Mlenga v R (Misc. Criminal Application 8 of 2001) [2001] MWHC 33 (26 June 2001)



IN THE HIGH COURT OF MALAWI



MZUZU DISTRICT REGISTRY



MISCELLANEOUS APPLICATION NO. 8 OF 2001


BETWEEN

VILIMUMO MLENGA APPLICANT


AND

THE REPUBLIC RESPONDENT

IN THE MATTER OF AN APPLICATION BY VILIMUMO MLENGA FOR BAIL SECTION 42(2)(E) OF THE CONSTITUTION AND SECTION 118 OF THE CRIMINAL PROCEDURE AND EVIDENCE CODE (CAP 8:01) OF THE LAWS OF MALAWI

CORAM: HONOURABLE JUSTICE L P CHIKOPA

Ngwira of Counsel for the Applicant

Msowoya State Counsel for the Respondent

Kumwenda, Official Interpreter


Mwakikunga Ms. Official Recorder

Chikopa, J

RULING

The applicant says he was arrested on February 21, 2001 on allegations of murder. He has since been remanded in custody at Mzuzu Prison. He brings this application under section 42(2)(e) of the constitution and section 118 of the CP&EC. He wants to be granted bail.

It was his assertion that he has, since his arrest not been charged with any offence as decreed by section 42(2(e) of the constitution nor has he been informed of the reasons for his continued detention.

Clearly the applicant is not, but for this application and as I understand this application, before any court. My understanding of the law is that one cannot ask for bail, which is in my view itself an anomaly in the present circumstances, other than before the court in which one is appearing. Because the applicant is not appearing in this court he cannot come here and ask for bail. Reading his affidavit, in which he says he has neither been charged nor brought before court within the constitutional 48 hours, the only way he could have come here was by application for a writ of habeas corpus. It would then have been up to this court to order that he be brought before us to be dealt with according to law one of whose results would include (though not exclusively) the granting of bail.

Alternatively he could have come here to challenge the legality of his detention/arrest. If successful, it would again have been up to this court to release him from detention with or without bail. That in my view is the purport of section 42(2)(e) aforesaid. Not the one that the applicant sought to attribute to it.
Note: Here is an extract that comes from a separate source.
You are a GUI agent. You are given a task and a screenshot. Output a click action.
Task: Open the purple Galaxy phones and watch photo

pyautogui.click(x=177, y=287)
I should also add that I fail to appreciate the use of section 118 above mentioned in this application. Like I said the applicant’s matter is not before this court. On the other hand, bail applications under that section heard in this court presuppose that a magistrate’s court has declined to grant bail. They thus come to this court by way of appeal. Such is not the case in this matter. Strictly speaking I should have been minded to dismiss this application for lack of competence. I am however informed by the state that it is not its intention to keep the accused in custody. They are of the view there might be problems with proving causation herein. If the state wants to release the accused I see no lawful reason why this court should prevent them from doing so. Certainly not only because this application is lacking in competence. That would be tantamount to paying undue regard to technicalities at the expense of justice. I shall therefore allow the state to release the applicant. I shall attach conditions however. He shall be bonded in the not cash sum of K15000.00. He must also provide two sureties who must be bonded in the not cash sum of K1000.00 each. The applicant shall also report at Chitipa police station and Chitipa Magistrates Court once every Monday until his matter is disposed of or until further lawful order or orders of a competent court.

Pronounced in open court this 27th day of June 2001.